The average age of Facebook users is something like fifty these days and getting older every day because people younger than that are dropping it like their grandmother’s china, though I still find it useful for doing what it was originally sold as doing which is keeping up with faraway friends and sharing funny pictures. I no longer engage in political arguments there, as all that I ever got out of that was older and there are only so many drooling idiots one cares to swat down in a single limited lifetime, but as an easy and effective way to stay in touch with people it’s not bad.

Most blogs dried up around 2011 and no new ones have been started since before Obama left office, so it’s only us old timers keeping the craft alive. Thanks for sticking with me.

I have an Instagram account to which I have never posted anything so there is no reason to follow me there. I use it to find funny memes, vintage photos (some of which end up in the slide shows for my history classes), Great British Bake Off contestants, Voces8, and whatever friends and family have an account and are willing to let me follow them. I got SnapChat to be able to talk to my children. I have a Pinterest account from 2014 that has exactly one post on it (a picture of Grumpy Cat with Peter Capaldi’s eyes photoshopped onto it) and a Tumblr account with none, neither of which I can access anymore because I don’t remember the passwords. Nor can I remember the password to the TikTok account I have.  Someday I may make a Reddit account, but today is not that day. Tomorrow does not look good either. There are any number of other sites and services out there these days, but they are all for people younger and more in tune with the culture than I am so I will let them pass.

But Twitter? No.

Twitter is where the Enlightenment dream of perfect communication leading to utopia went to die. It is where we discovered for a rock solid fact that you will never get Shakespeare no matter how many monkeys there are typing away. It is Exhibit A on why the aliens will not visit and why whatever version of God you happen to believe in will not save us.

And now it’s going away.

Elon Musk, a parasite on the hard work of others whose main function on this planet is to disprove categorically and forever the entire idea that wealthy people are somehow smarter than the rest of us, has managed to crash the entire thing in less than a month, burning $44 billion in the process and providing a shining example of the actual (as opposed to rhetorical) business skills of billionaires in real time. It’s been fascinating, in a grim sort of way. But according to several different analyses that I’ve read – from system administrators, politicians, engineers, and lawyers alike – the damage already done to that platform as it bleeds experienced and capable employees is going to be fatal even if it continues to function for a while. Much like those radiation victims that you read about from the early days of the Atomic Age whose internal organs were fried even if their outsides still looked healthy, Twitter is a dead thing walking and the inevitable will take place in due course.

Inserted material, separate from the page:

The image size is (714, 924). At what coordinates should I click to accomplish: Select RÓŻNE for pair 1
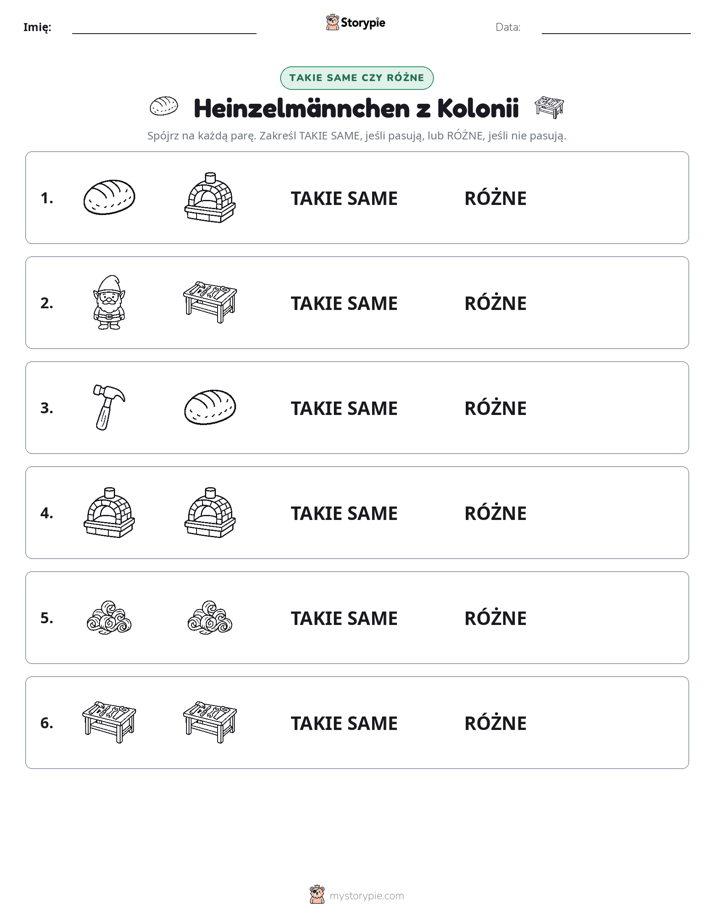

On the one hand, this will not affect me directly. As noted, I don’t have a Twitter account, nor will I be signing up for a Mastodon account to replace that non-existent Twitter account. It’s a manmade disaster affecting an island I will never set foot upon.

On the other hand, it did serve a function. Much like Facebook, once you strip out the disinformation, the rabid hordes of assholes, and the sheer toxic wasteland of commentary that seems inevitable in such platforms, it did provide a useful forum for a lot of people. Government agencies used it to communicate quickly and widely. Artists got word out of their art. Historians used it to fact-check lying politicians in real time. Comedians (professional and amateur alike) provided laughter to a world in need of it – a lot of the funny memes on my Instagram feed are just screenshotted Twitter exchanges, after all. On and on. These will be hard to replace.

It will leave a hole when it goes, in other words.

It’s easy to sit back and enjoy the schadenfreude, to revel in the misfortune of a billionaire who has added nothing to the world and the demise of a platform that has caused such damage since 2016, but that’s not the whole story and I’m not really sure what will happen once it disappears. Much of value will be lost.

I have no solutions to this. Just these thoughts.